==== GIVEN INFORMATION
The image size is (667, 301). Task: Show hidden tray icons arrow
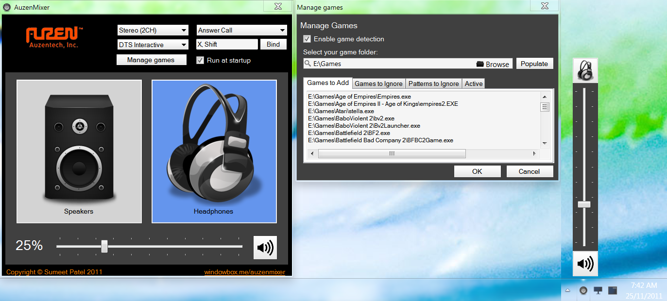(x=567, y=290)
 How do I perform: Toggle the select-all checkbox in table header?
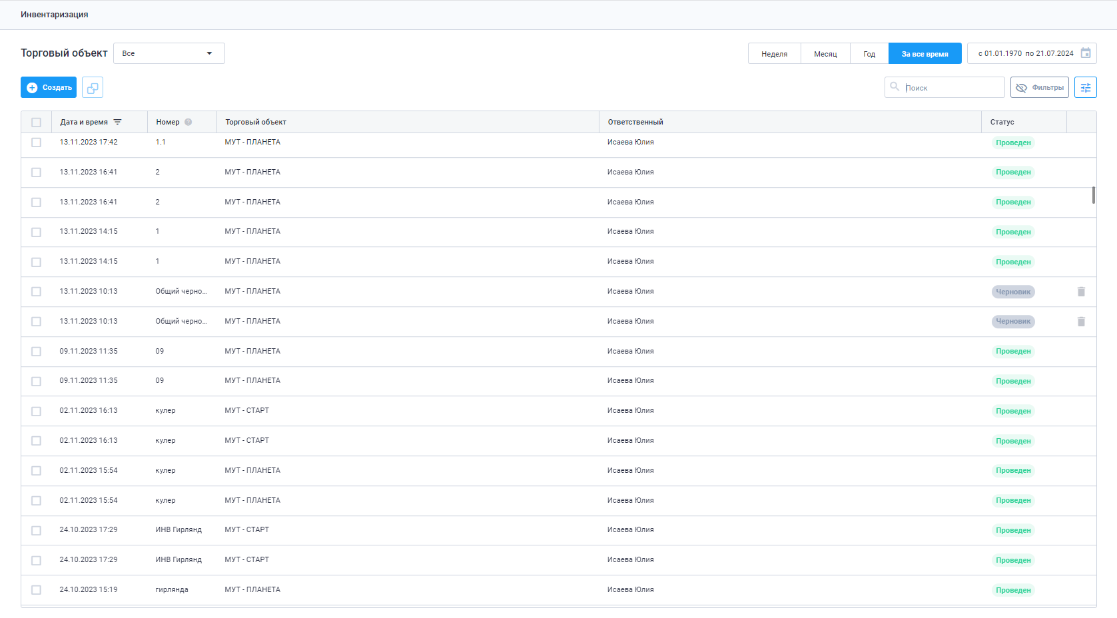coord(36,123)
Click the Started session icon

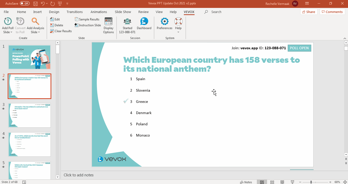pos(127,22)
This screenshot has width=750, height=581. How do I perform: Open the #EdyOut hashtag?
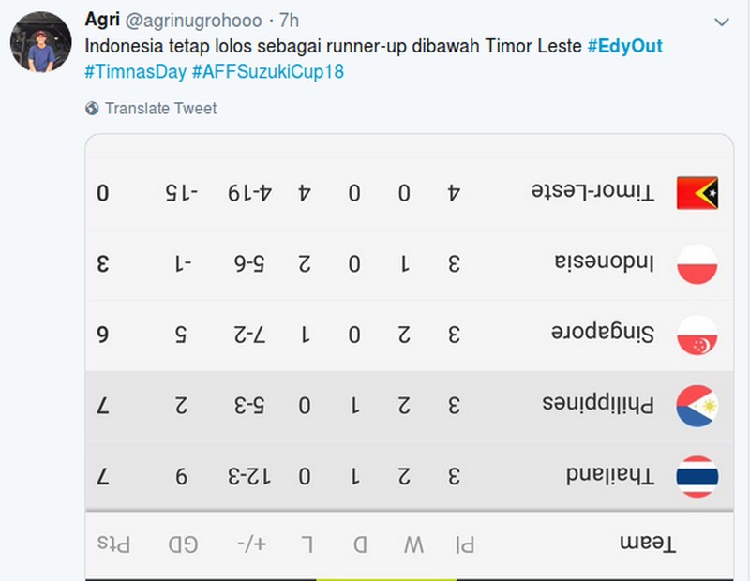(624, 46)
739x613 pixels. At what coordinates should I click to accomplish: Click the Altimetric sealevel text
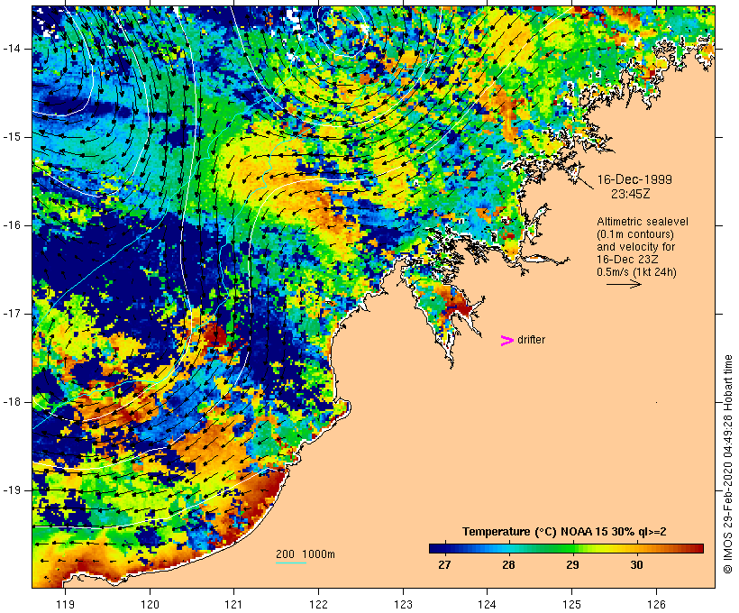643,222
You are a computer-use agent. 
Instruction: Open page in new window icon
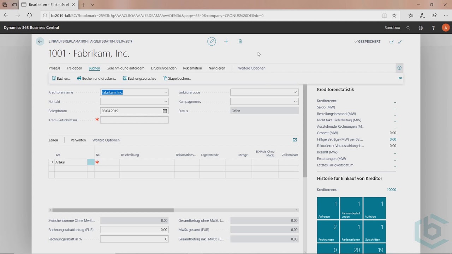click(391, 42)
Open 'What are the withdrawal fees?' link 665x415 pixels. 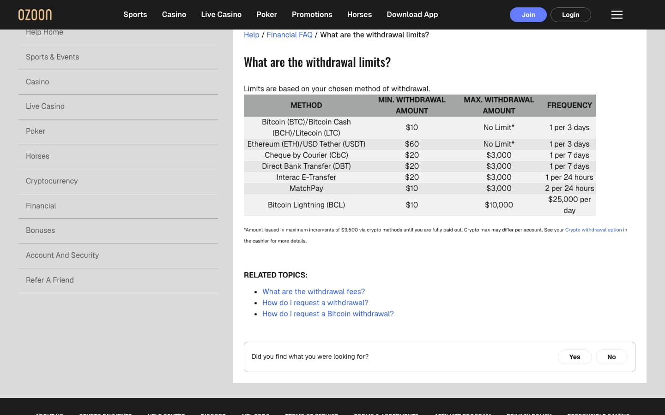coord(314,291)
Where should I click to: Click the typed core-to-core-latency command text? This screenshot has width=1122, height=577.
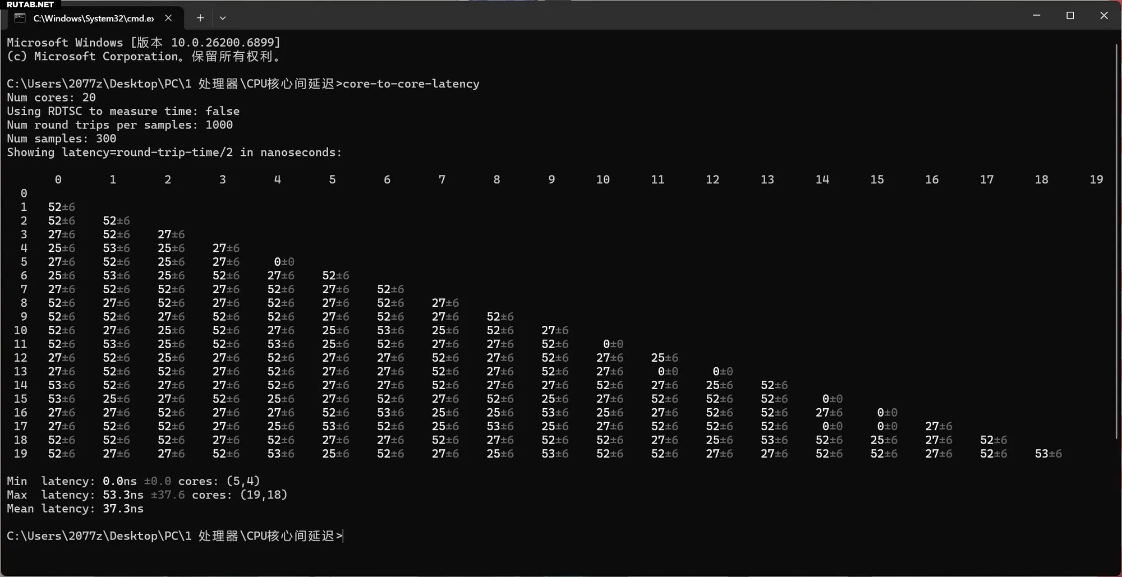pyautogui.click(x=411, y=84)
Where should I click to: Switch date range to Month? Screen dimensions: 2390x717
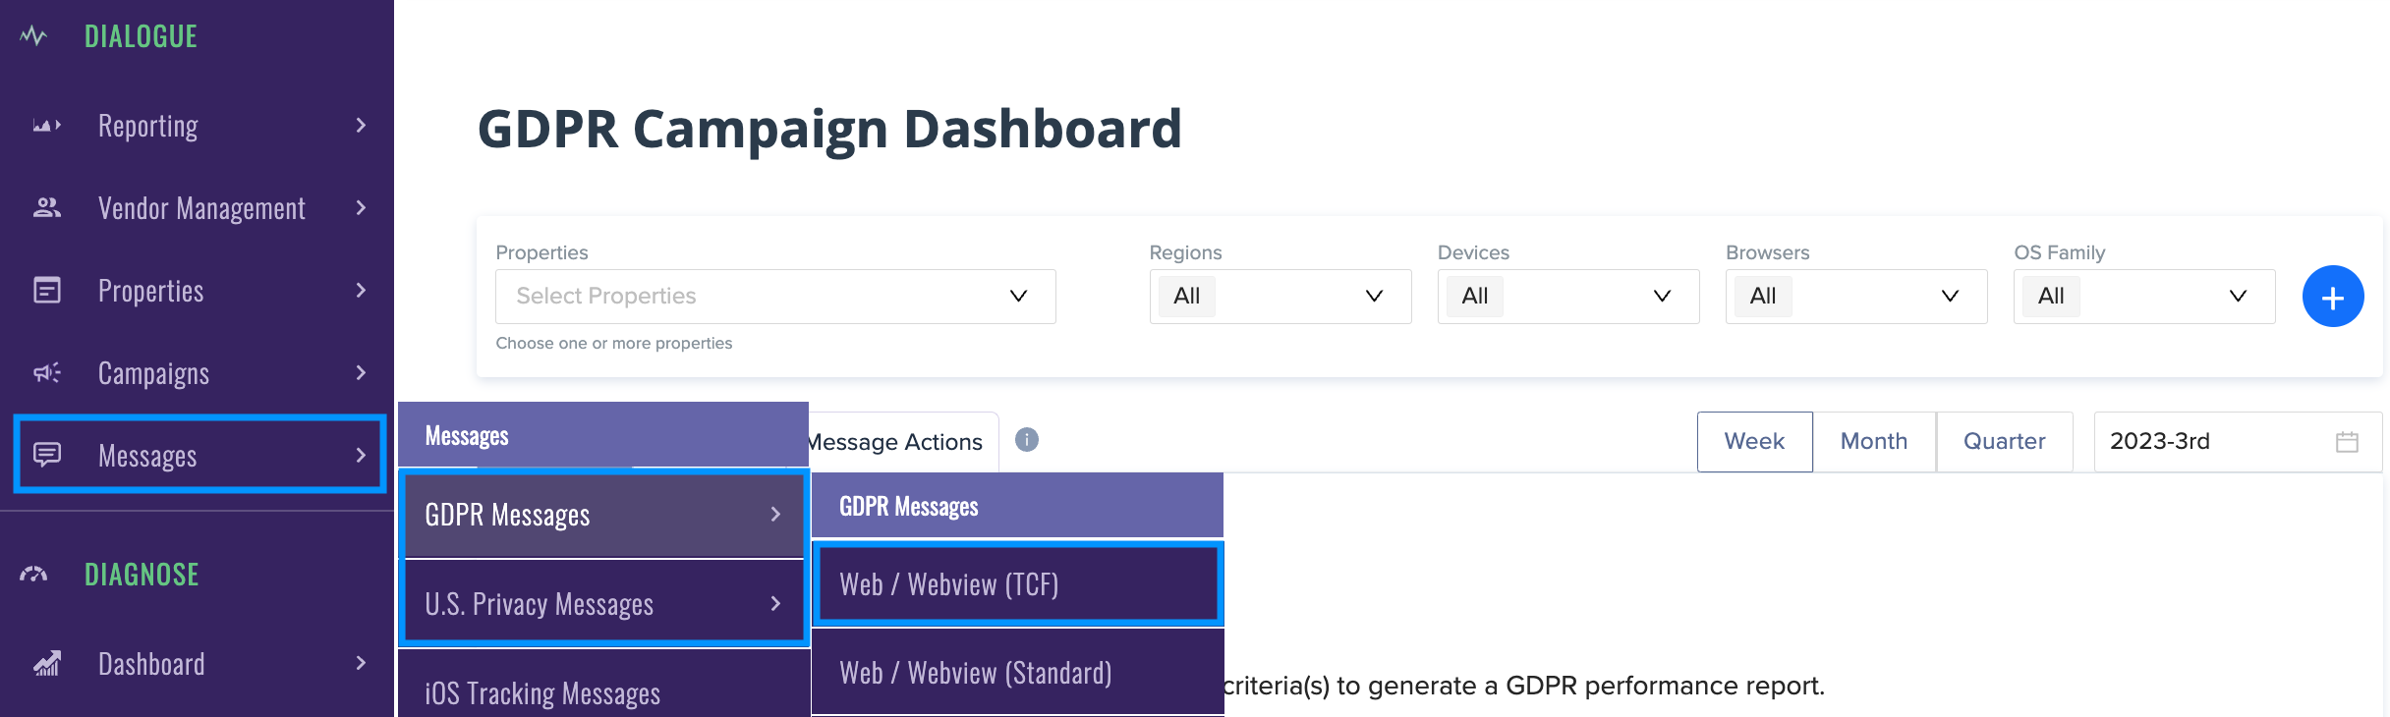pyautogui.click(x=1873, y=442)
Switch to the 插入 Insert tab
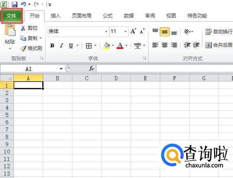 pos(55,16)
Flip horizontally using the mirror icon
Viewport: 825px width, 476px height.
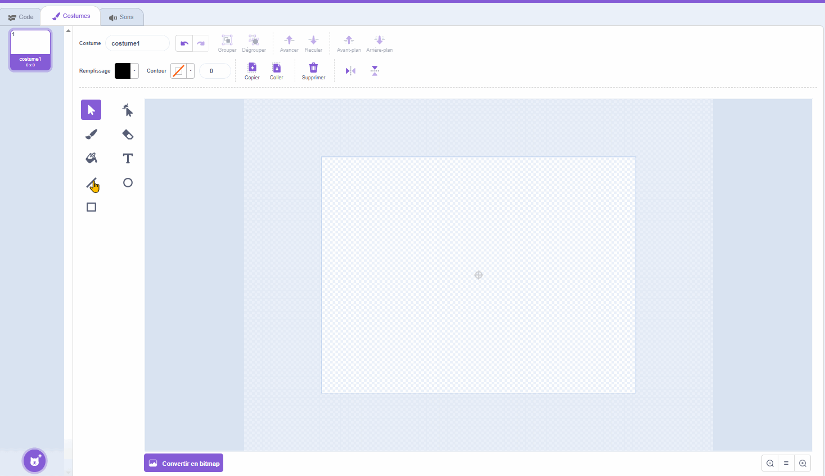pos(350,71)

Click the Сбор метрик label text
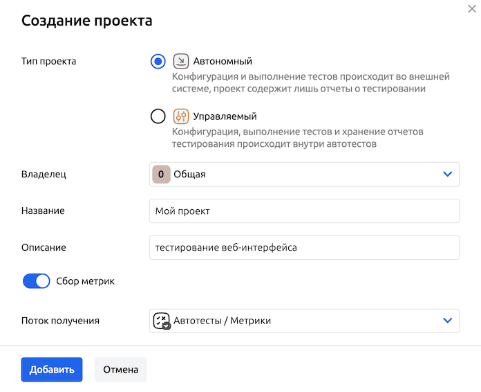click(85, 281)
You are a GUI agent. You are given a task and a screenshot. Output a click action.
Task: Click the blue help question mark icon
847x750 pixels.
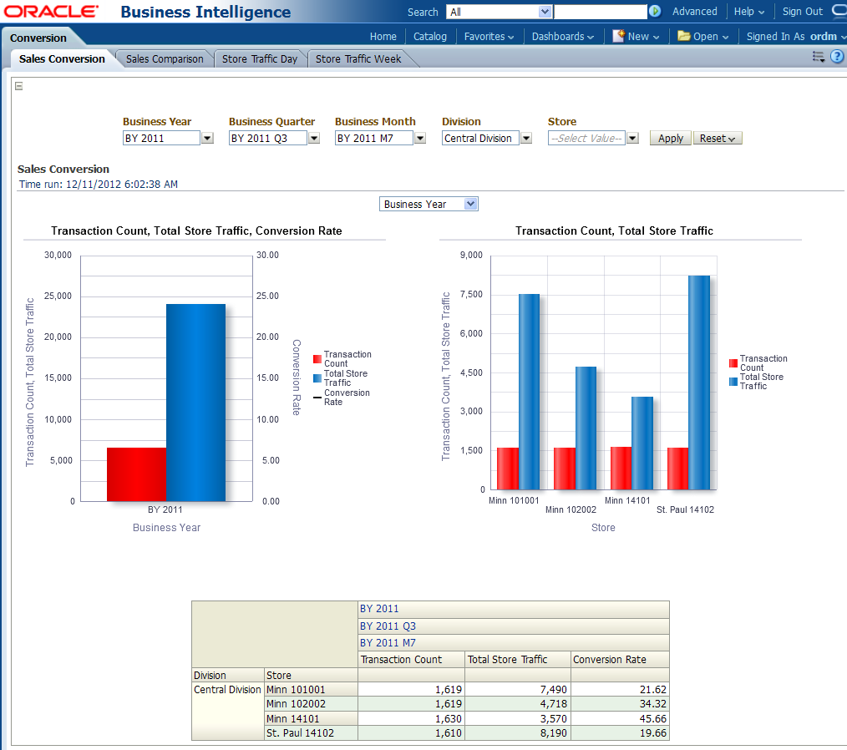coord(836,57)
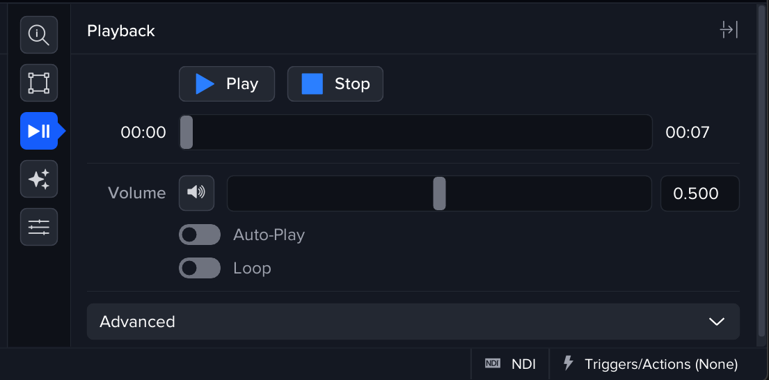Click the Volume slider handle
Viewport: 769px width, 380px height.
tap(439, 193)
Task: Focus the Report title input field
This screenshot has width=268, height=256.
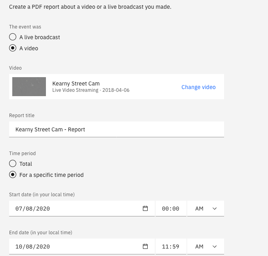Action: click(116, 129)
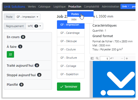Viewport: 138px width, 100px height.
Task: Click the PDF search magnifier icon
Action: (x=97, y=58)
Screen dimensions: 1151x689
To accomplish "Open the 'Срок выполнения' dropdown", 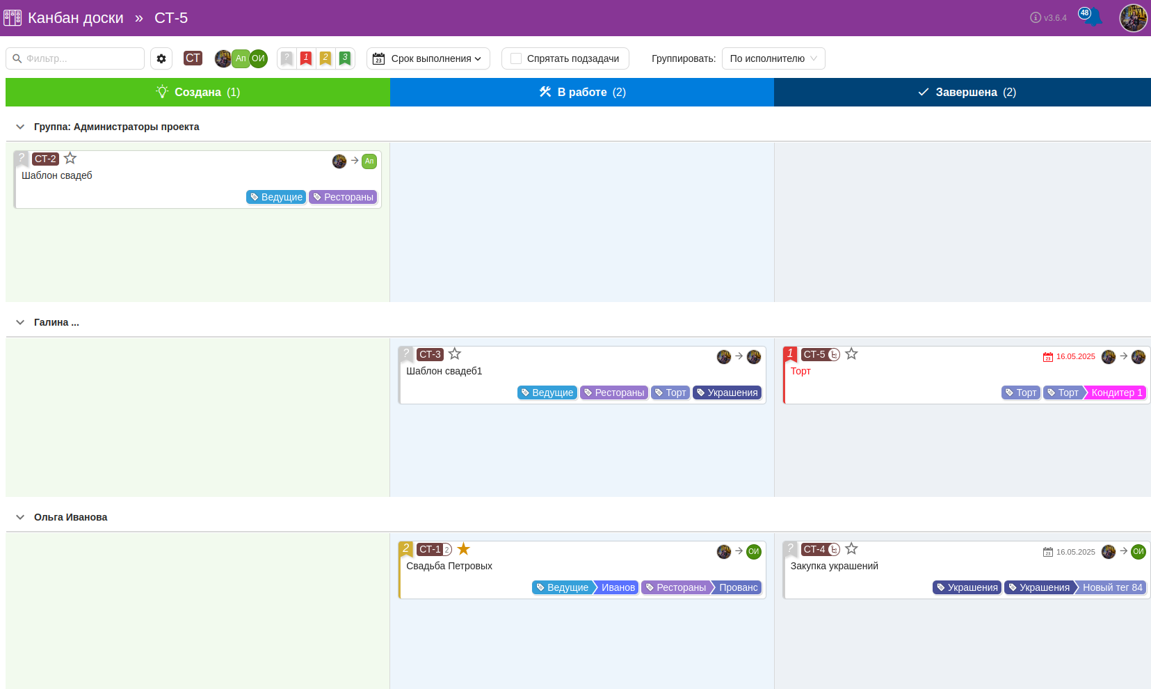I will 428,58.
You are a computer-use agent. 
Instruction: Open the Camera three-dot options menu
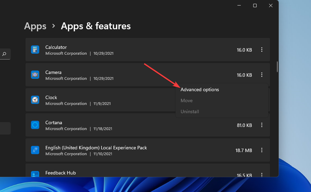click(262, 75)
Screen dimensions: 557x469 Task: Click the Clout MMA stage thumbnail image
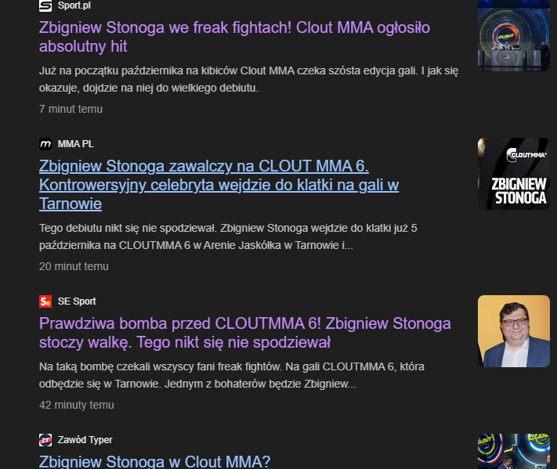pyautogui.click(x=514, y=35)
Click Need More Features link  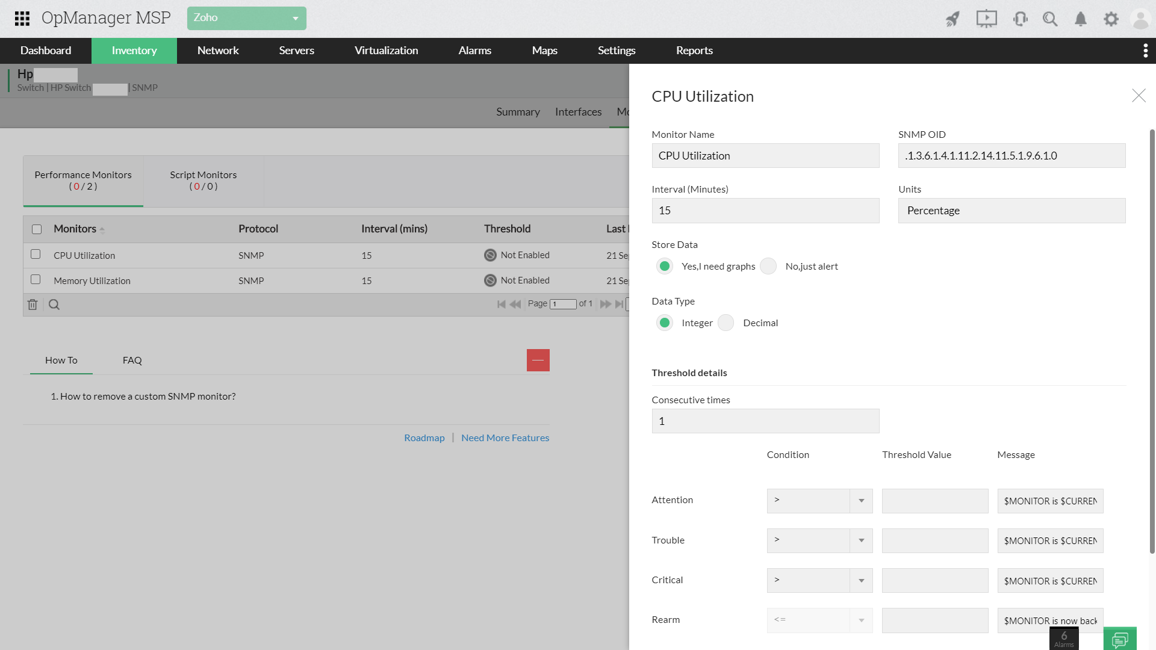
========
# EXERCISE REQUIREMENTS:
Word for word, retype the lines in the entries above that run from the one with "Task: Click the blue help question mark icon" through the one with "Task: Focus the Report title input field". Both ends count; pictures do not.

# SOLUTION:
Task: Click the blue help question mark icon
847x750 pixels.
coord(836,57)
Click the Volume slider handle
Viewport: 769px width, 380px height.
tap(439, 193)
Task: Focus the Report title input field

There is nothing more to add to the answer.